11.4 Comprehensive reassessments must be completed as follows:

11.4.1 Annually for stable patients; and

11.4.2 At least monthly for patients with the following:

11.4.2.1 More than three (3) hospitalizations in one (1) month;

11.4.2.2 Marked deteriorations;

11.4.2.3 Any event that interferes with the patient’s ability to follow the treatment plan; or

11.4.2.4 Concurrent poor nutritional status, unmanaged anemia and inadequate dialysis.

11.5 Adequacy of the dialysis prescription must be assessed as follows:

11.5.1 Hemodialysis patients

11.5.1.1 At least monthly calculations of the Kt/V or an equivalent measurement.

11.5.2 Peritoneal dialysis patients

11.5.2.1 At least every four (4) months by calculations of delivered weekly Kt/V or an equivalent measurement.

 

12.0 Patient Plan of Care

12.1 The interdisciplinary team must develop and implement a written, comprehensive, individualized plan of care for each patient based on the comprehensive assessment which:

12.1.1 Specifies the services necessary to address the patient’s needs; and

12.1.2 Includes measureable and expected outcomes and estimated timetables to achieve these outcomes.

12.1.2.1 Outcomes must be consistent with current evidence-based professionally-accepted clinical standards of practice.

12.2 The plan of care must address:

12.2.1 Dose of dialysis;

12.2.2 Dialysis adequacy;

12.2.3 Nutritional status;

12.2.4 Mineral metabolism;

12.2.5 Anemia;

12.2.6 Vascular access;

12.2.7 Psychosocial status;

12.2.8 Modality;

12.2.9 Transplantation status;

12.2.10 Rehabilitation status; and

12.2.11 Patient education and training.

12.3 The plan of care shall include evidence of coordination with other providers (i.e. hospitals, long term care facilities, home and community support services, transportation services, etc.) as needed to assure the provision of safe care.

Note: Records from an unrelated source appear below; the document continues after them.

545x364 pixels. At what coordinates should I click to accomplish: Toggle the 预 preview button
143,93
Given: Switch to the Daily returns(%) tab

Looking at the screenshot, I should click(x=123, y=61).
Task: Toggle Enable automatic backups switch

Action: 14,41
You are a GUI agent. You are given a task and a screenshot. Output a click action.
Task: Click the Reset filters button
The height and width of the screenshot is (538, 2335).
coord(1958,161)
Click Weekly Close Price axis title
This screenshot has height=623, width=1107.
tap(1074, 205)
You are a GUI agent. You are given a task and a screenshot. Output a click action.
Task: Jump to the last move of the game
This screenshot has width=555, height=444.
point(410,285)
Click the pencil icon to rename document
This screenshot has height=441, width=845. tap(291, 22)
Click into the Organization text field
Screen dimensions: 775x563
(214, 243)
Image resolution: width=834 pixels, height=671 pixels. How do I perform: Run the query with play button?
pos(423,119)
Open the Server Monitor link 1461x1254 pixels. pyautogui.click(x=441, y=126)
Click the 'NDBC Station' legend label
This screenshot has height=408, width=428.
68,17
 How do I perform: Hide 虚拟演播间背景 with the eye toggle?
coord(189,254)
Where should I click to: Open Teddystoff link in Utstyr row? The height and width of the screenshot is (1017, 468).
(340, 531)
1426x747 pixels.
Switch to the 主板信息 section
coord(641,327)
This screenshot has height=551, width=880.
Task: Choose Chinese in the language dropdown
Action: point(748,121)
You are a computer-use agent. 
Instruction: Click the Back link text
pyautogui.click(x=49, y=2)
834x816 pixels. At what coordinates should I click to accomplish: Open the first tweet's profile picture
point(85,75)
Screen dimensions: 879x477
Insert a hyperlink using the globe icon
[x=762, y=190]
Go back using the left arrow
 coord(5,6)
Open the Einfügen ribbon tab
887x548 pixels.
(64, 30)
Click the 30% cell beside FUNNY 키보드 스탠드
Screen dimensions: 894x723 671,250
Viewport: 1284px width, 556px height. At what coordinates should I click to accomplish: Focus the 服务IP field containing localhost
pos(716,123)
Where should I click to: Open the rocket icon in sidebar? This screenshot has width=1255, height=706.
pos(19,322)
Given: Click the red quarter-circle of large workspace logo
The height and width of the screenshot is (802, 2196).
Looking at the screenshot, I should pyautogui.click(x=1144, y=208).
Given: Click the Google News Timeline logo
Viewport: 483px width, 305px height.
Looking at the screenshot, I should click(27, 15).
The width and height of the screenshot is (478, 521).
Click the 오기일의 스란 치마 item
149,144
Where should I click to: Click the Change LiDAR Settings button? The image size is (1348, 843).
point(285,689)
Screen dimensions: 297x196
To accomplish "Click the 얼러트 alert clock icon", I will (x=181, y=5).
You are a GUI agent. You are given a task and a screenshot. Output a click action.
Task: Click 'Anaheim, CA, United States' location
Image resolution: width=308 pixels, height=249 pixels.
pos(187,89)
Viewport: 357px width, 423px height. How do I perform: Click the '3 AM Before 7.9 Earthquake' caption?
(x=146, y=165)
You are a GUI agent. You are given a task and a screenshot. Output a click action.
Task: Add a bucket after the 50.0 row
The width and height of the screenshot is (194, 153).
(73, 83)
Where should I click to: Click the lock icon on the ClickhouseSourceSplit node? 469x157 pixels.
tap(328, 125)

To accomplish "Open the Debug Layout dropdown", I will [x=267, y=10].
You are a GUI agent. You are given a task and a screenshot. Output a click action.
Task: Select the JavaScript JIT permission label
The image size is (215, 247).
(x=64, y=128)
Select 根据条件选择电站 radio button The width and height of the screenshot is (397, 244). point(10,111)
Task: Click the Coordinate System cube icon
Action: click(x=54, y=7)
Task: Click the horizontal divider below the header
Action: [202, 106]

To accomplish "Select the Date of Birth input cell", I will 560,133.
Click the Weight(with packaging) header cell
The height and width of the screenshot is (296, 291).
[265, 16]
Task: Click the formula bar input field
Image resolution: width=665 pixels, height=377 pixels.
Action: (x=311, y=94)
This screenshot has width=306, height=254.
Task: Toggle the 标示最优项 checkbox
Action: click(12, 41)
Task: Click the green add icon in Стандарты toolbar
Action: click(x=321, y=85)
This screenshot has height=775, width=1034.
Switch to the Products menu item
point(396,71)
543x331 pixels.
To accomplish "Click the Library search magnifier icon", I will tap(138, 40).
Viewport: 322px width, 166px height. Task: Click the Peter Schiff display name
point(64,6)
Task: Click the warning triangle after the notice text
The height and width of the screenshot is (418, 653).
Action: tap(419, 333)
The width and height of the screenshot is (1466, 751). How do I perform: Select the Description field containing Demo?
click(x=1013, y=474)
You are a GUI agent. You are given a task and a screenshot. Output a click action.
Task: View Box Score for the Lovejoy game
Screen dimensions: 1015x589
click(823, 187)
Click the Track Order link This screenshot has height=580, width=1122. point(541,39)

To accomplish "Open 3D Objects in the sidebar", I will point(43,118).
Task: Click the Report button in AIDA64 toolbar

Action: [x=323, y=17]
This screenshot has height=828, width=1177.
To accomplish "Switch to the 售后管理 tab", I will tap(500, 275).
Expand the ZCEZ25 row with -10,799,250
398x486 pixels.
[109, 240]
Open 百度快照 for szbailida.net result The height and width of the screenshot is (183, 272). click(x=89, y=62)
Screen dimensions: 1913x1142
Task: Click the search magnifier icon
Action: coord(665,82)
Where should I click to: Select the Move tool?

12.4 Implementation of the plan of care

12.4.1 The plan of care must be signed and dated by all members of the interdisciplinary team.

12.4.1.1 If the patient chooses not to sign the plan of care, this choice must be documented along with the rationale the signature was not provided.

12.4.2 The initial plan of care must be implemented within the latter of 30 calendar days after admission to the dialysis center or 13 outpatient hemodialysis sessions beginning with the first outpatient dialysis session.

12.4.3 Implementation of monthly or annual updates of the plan of care must be performed within 15 days of the completion of the comprehensive assessment as required by subsection 12.4.

12.4.4 If the expected outcome is not achieved, the interdisciplinary team must:

12.4.4.1 Revise the plan of care to reflect the patient’s current condition;

12.4.4.2 Document the reason(s) why the patient was unable to achieve the goal; and

12.4.4.3 Implement the revisions to the plan of care.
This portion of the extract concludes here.